**What you have to do**
Copy the data from the line that contains "Instruction: Enable the" to its last line, exactly, including both of those lines and leaving out everything before.

**Data shown**
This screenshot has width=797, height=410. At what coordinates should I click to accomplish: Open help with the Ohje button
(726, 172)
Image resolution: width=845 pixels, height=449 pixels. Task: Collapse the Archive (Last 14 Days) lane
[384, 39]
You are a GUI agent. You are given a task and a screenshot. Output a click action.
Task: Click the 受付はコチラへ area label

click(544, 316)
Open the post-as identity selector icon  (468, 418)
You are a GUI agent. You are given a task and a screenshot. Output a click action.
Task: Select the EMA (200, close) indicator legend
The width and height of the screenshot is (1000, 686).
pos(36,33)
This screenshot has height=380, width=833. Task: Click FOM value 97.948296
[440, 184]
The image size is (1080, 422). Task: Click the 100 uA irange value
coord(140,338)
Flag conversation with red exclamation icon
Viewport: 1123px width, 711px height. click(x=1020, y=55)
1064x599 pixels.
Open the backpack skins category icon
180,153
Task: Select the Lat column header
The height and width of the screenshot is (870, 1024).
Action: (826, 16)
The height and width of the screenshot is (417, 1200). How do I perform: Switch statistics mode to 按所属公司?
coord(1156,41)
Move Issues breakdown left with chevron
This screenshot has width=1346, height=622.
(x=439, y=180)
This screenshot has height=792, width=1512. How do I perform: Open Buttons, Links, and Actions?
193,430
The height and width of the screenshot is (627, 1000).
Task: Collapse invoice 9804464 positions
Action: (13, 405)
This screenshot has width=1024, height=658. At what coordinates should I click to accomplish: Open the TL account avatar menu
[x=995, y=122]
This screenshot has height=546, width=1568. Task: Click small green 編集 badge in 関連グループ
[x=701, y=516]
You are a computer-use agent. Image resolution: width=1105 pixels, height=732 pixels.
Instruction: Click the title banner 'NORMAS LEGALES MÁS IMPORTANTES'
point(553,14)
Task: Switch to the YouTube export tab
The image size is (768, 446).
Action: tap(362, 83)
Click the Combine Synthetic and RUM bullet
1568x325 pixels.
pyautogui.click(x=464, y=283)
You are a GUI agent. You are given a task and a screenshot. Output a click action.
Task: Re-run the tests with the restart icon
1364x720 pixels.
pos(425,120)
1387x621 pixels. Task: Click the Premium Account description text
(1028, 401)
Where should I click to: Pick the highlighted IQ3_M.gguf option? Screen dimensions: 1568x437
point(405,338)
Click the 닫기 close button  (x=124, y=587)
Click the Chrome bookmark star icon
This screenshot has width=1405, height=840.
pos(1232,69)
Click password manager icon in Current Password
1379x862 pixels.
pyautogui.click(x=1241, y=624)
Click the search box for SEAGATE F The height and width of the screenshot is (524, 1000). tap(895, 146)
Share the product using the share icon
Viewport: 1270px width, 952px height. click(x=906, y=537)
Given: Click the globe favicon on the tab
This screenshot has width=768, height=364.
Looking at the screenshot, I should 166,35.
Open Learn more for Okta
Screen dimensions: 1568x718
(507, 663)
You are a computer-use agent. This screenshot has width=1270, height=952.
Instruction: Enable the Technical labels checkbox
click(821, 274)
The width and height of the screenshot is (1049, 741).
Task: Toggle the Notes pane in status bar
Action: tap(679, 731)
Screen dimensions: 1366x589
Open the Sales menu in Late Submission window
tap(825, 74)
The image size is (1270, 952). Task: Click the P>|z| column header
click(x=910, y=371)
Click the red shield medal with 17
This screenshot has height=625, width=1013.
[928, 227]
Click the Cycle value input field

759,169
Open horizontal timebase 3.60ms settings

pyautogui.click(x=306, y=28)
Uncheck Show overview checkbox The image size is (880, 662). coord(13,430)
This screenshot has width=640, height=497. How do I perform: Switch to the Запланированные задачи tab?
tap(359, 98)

**Result**
Instruction: Enable the Technical labels checkbox
click(821, 274)
The width and height of the screenshot is (1049, 741).
Task: Toggle the Notes pane in status bar
Action: tap(679, 731)
Screen dimensions: 1366x589
Open the Sales menu in Late Submission window
tap(825, 74)
The image size is (1270, 952). Task: Click the P>|z| column header
click(x=910, y=371)
Click the red shield medal with 17
This screenshot has height=625, width=1013.
[928, 227]
Click the Cycle value input field

759,169
Open horizontal timebase 3.60ms settings

pyautogui.click(x=306, y=28)
Uncheck Show overview checkbox The image size is (880, 662). coord(13,430)
This screenshot has width=640, height=497. How do I perform: Switch to the Запланированные задачи tab?
tap(359, 98)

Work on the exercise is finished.